**THE TASK**
In the listing below, locate the lines bearing the word "Given". Copy every one of them.

**RECORDS SUPPLIED**
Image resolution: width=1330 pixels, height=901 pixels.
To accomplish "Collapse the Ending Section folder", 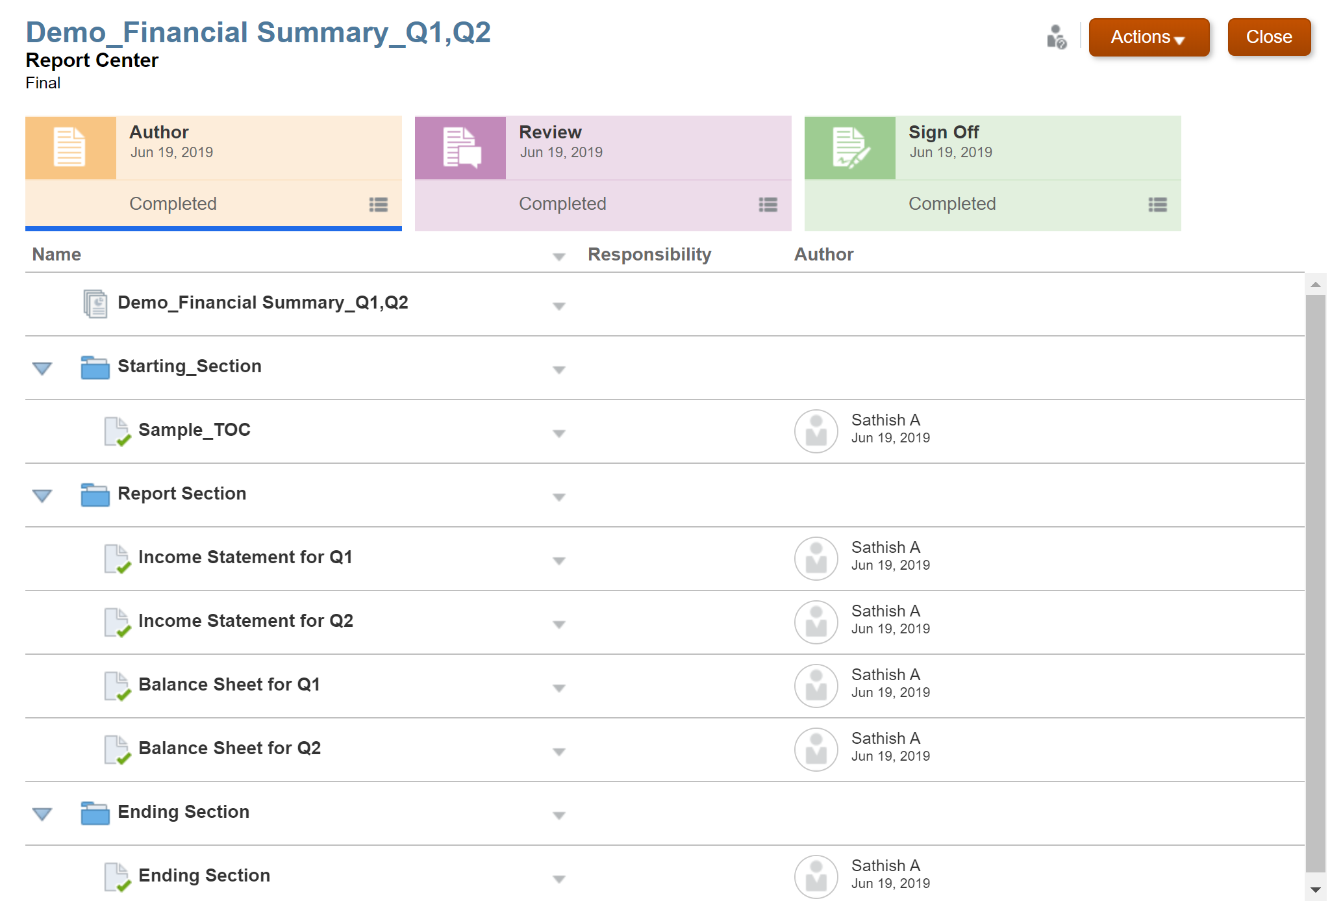I will (x=42, y=814).
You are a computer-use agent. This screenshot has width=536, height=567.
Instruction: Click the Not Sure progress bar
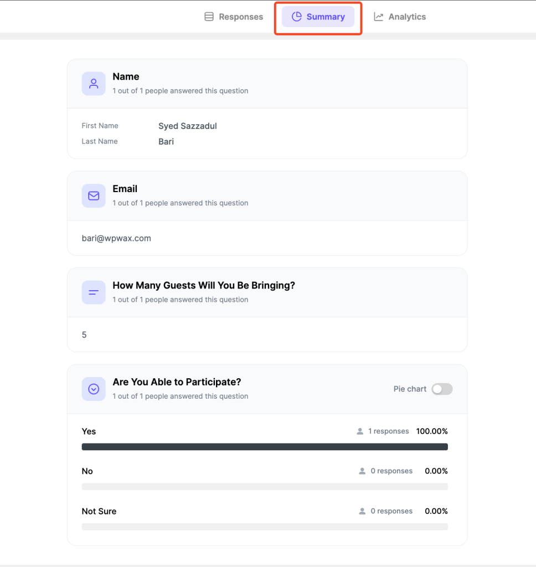(265, 527)
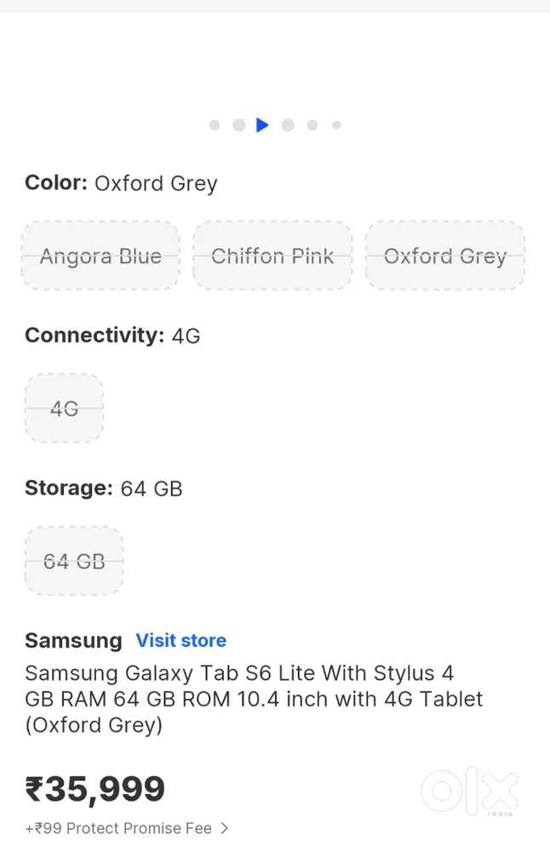Select the Oxford Grey color chip
The height and width of the screenshot is (851, 550).
(x=445, y=255)
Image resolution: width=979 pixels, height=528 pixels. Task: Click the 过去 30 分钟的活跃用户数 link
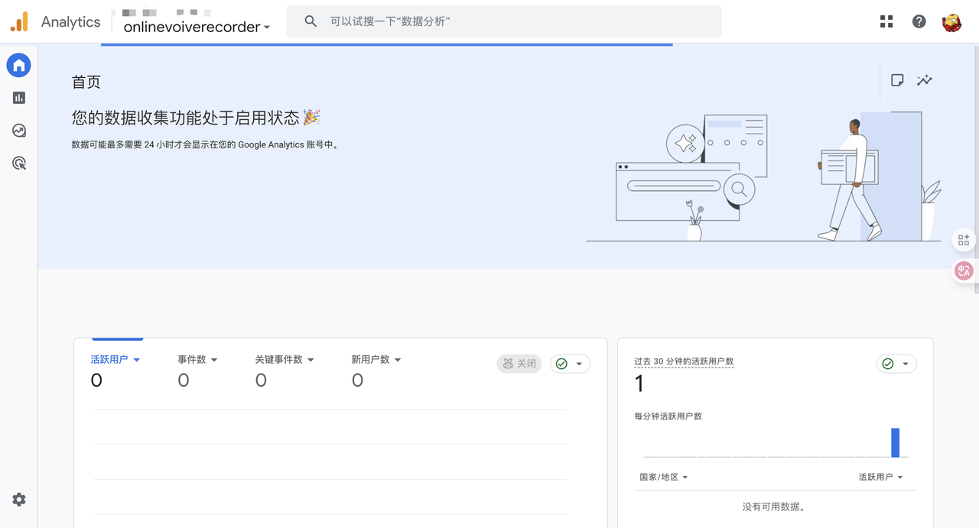tap(683, 361)
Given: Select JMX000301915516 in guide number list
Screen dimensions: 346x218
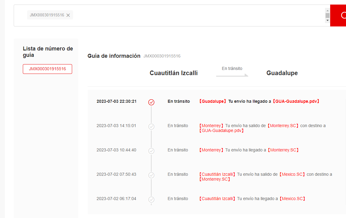Looking at the screenshot, I should (x=47, y=69).
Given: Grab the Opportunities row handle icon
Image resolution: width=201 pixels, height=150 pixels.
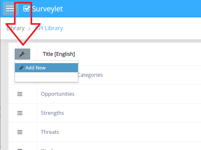Looking at the screenshot, I should 20,94.
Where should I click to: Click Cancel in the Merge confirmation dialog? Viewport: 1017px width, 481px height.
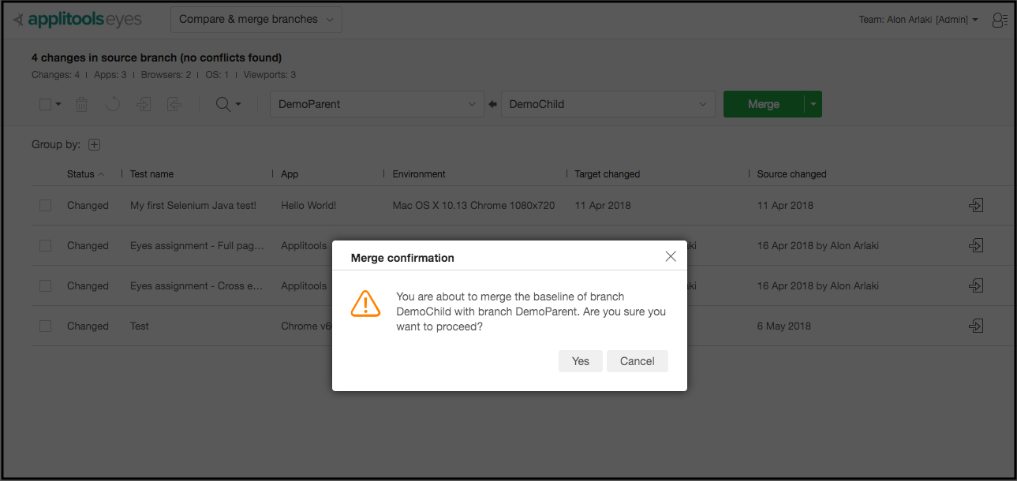coord(637,361)
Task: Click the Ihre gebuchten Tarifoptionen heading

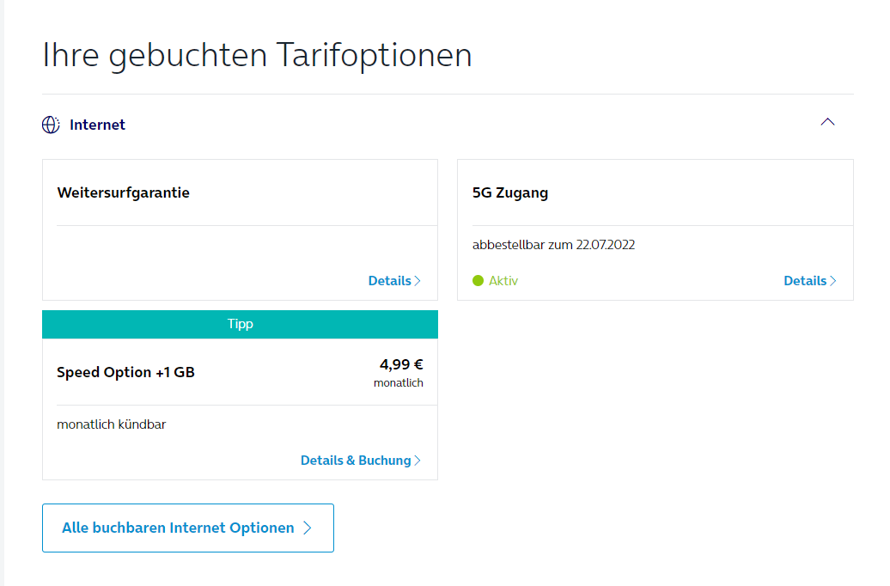Action: [x=257, y=55]
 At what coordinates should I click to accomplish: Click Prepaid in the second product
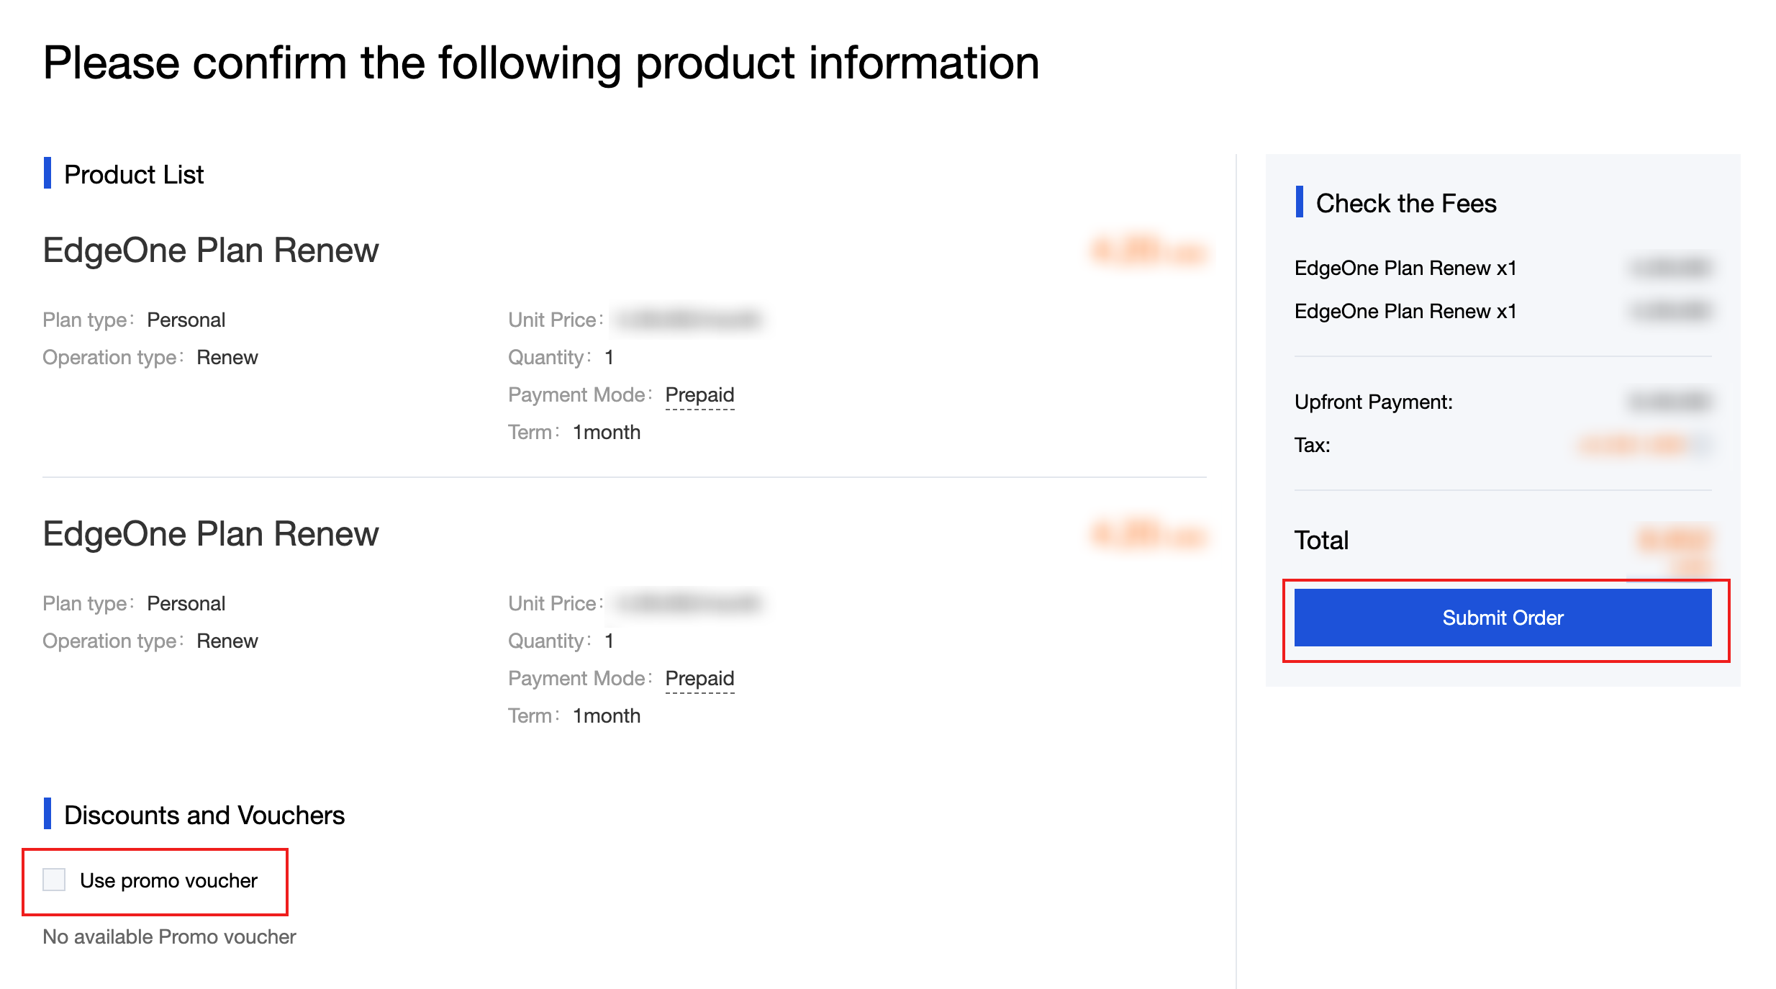click(x=699, y=678)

**ANSWER SPACE**
Given: Select JMX000301915516 in guide number list
Given: Grab the Opportunities row handle icon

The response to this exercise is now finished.